(PAGE EXTRACT):

--*--

A Novel Robust Finite-Time Control for Active Suspension Systems with Naturally Bounded Inputs

Zengcheng Zhou; Xingjian Jing; Menghua Zhang

doi:10.1007/978-981-97-0554-2_33

A Novel Robust Finite-Time Control for Active Suspension Systems with Naturally Bounded Inputs

Zengcheng Zhou, Xingjian Jing^*, Menghua Zhang

^*Corresponding author for this work

Department of Mechanical Engineering

Research output: Chapters, Conference Papers, Creative and Literary Works › RGC 32 - Refereed conference paper (with host publication) › peer-review

1 Citation (Scopus)

--*--

(EXERCISES):
• a. Duplicate the stretch of the publication page from "doi:10.1007/978-981-97-0554-2_33" through "1 Citation (Scopus)".
• b. According to the publication page, who is the corresponding author of the paper on finite-time control for active suspension systems?
The lines placed after the publication page are not required for anything here.

(GIVEN MATERIAL):
--*--

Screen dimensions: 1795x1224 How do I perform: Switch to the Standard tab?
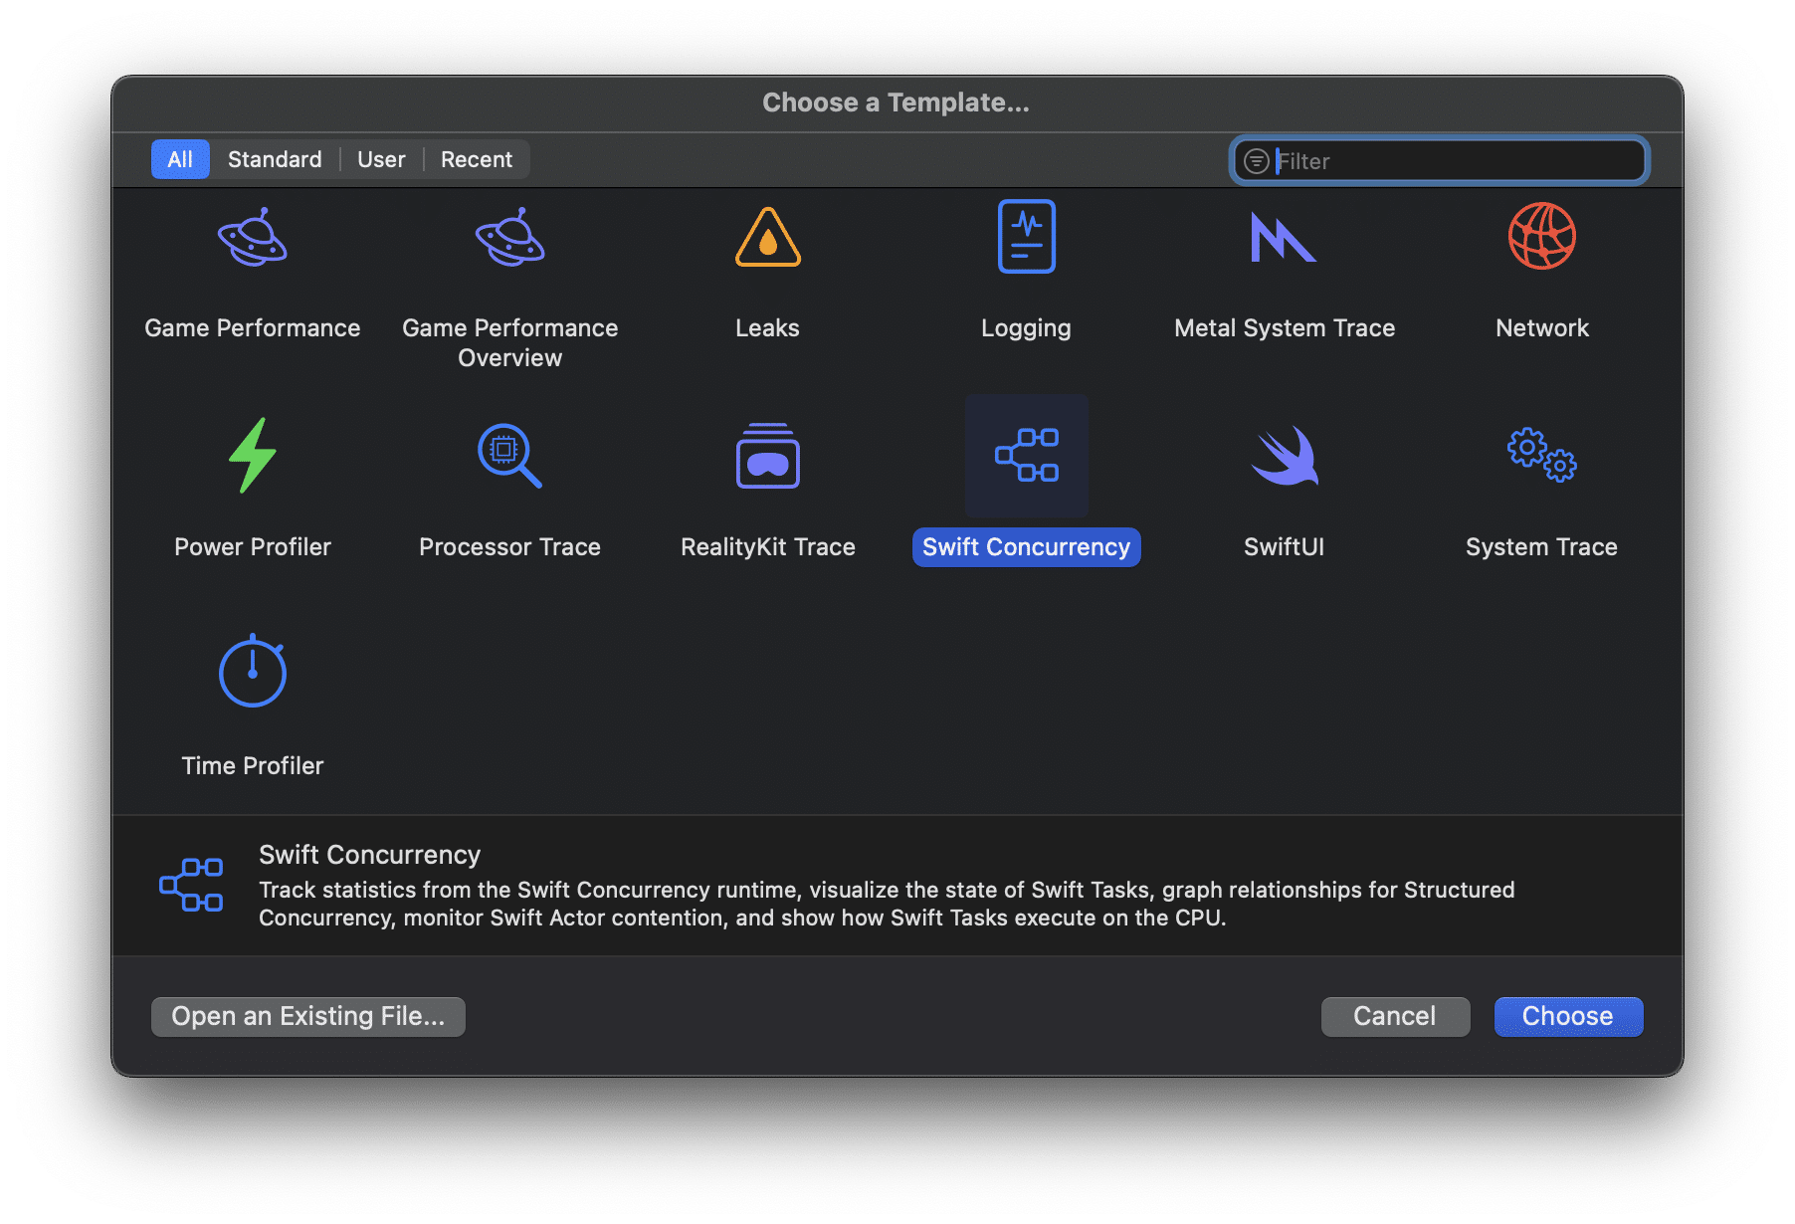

--*--

(SOLUTIONS IN ORDER):
• a.
doi:10.1007/978-981-97-0554-2_33

A Novel Robust Finite-Time Control for Active Suspension Systems with Naturally Bounded Inputs

Zengcheng Zhou, Xingjian Jing^*, Menghua Zhang

^*Corresponding author for this work

Department of Mechanical Engineering

Research output: Chapters, Conference Papers, Creative and Literary Works › RGC 32 - Refereed conference paper (with host publication) › peer-review

1 Citation (Scopus)

• b. Xingjian Jing